• [WORK REQUIRED]
Write out the listing below from the line containing "28 de agosto de 2012 a las 18:46 (66, 1569)" to its last line, unaltered, ends included.

• [RECORDED INFORMATION]
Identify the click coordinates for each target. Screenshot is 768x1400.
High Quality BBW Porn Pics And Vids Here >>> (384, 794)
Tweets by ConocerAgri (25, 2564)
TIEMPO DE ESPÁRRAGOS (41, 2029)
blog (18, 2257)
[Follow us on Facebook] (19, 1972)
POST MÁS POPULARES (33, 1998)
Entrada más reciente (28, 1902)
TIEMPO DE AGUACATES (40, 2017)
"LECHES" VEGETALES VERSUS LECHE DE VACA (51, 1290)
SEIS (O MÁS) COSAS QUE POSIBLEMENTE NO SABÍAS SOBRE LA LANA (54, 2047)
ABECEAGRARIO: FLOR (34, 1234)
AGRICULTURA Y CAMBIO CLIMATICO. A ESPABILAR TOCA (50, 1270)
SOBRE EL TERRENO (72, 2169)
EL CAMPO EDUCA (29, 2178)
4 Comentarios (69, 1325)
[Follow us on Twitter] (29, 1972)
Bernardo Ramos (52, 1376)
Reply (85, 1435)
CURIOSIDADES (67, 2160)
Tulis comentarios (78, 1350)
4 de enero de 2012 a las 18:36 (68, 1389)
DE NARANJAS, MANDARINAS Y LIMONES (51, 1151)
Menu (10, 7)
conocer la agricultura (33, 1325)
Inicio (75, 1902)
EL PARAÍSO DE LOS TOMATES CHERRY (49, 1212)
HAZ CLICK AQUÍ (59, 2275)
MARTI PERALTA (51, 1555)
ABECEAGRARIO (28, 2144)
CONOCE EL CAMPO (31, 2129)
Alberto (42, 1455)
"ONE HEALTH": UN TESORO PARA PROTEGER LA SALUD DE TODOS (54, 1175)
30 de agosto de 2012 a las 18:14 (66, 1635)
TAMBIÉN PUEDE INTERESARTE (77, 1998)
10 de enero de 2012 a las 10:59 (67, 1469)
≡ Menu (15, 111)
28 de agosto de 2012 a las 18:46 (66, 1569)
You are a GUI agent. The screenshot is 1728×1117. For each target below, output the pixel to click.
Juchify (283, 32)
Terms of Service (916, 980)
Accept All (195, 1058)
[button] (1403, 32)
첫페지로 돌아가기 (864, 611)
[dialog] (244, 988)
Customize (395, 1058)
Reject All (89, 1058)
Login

• [SOLUTION BELOW]
28 de agosto de 2012 a las 18:46 (66, 1569)
You are a GUI agent. The screenshot is 1728×1117. For each target below, output the pixel to click.
Juchify (283, 32)
Terms of Service (916, 980)
Accept All (195, 1058)
[button] (1403, 32)
첫페지로 돌아가기 (864, 611)
[dialog] (244, 988)
Customize (395, 1058)
Reject All (89, 1058)
Login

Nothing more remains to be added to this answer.